#### AIM OF THE TASK:
Give back the entries verbatim.

↓↓↓

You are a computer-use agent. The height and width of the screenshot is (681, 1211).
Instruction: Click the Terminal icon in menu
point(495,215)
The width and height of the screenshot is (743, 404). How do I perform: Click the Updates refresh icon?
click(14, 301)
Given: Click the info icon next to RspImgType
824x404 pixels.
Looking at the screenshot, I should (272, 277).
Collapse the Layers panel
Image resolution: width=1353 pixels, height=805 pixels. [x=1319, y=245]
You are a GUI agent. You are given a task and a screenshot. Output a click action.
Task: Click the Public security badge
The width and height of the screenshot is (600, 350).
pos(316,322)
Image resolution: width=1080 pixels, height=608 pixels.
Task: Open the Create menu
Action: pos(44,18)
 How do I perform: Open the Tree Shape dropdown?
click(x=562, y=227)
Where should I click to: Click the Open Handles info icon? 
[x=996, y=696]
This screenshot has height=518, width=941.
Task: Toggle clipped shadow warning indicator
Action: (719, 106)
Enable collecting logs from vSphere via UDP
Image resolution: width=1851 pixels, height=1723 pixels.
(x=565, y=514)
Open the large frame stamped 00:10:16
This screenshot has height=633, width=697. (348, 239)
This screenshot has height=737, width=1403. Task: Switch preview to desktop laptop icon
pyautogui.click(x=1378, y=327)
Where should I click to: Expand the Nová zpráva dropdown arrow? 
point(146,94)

↑↑↑

#### ANSWER TO THIS TASK:
You are a computer-use agent. The height and width of the screenshot is (681, 1211).
Instruction: Click the Terminal icon in menu
point(495,215)
The width and height of the screenshot is (743, 404). How do I perform: Click the Updates refresh icon?
click(14, 301)
Given: Click the info icon next to RspImgType
824x404 pixels.
Looking at the screenshot, I should (272, 277).
Collapse the Layers panel
Image resolution: width=1353 pixels, height=805 pixels. [x=1319, y=245]
You are a GUI agent. You are given a task and a screenshot. Output a click action.
Task: Click the Public security badge
The width and height of the screenshot is (600, 350).
pos(316,322)
Image resolution: width=1080 pixels, height=608 pixels.
Task: Open the Create menu
Action: pos(44,18)
 How do I perform: Open the Tree Shape dropdown?
click(x=562, y=227)
Where should I click to: Click the Open Handles info icon? 
[x=996, y=696]
This screenshot has height=518, width=941.
Task: Toggle clipped shadow warning indicator
Action: (719, 106)
Enable collecting logs from vSphere via UDP
Image resolution: width=1851 pixels, height=1723 pixels.
(x=565, y=514)
Open the large frame stamped 00:10:16
This screenshot has height=633, width=697. (348, 239)
This screenshot has height=737, width=1403. Task: Switch preview to desktop laptop icon
pyautogui.click(x=1378, y=327)
Where should I click to: Expand the Nová zpráva dropdown arrow? 
point(146,94)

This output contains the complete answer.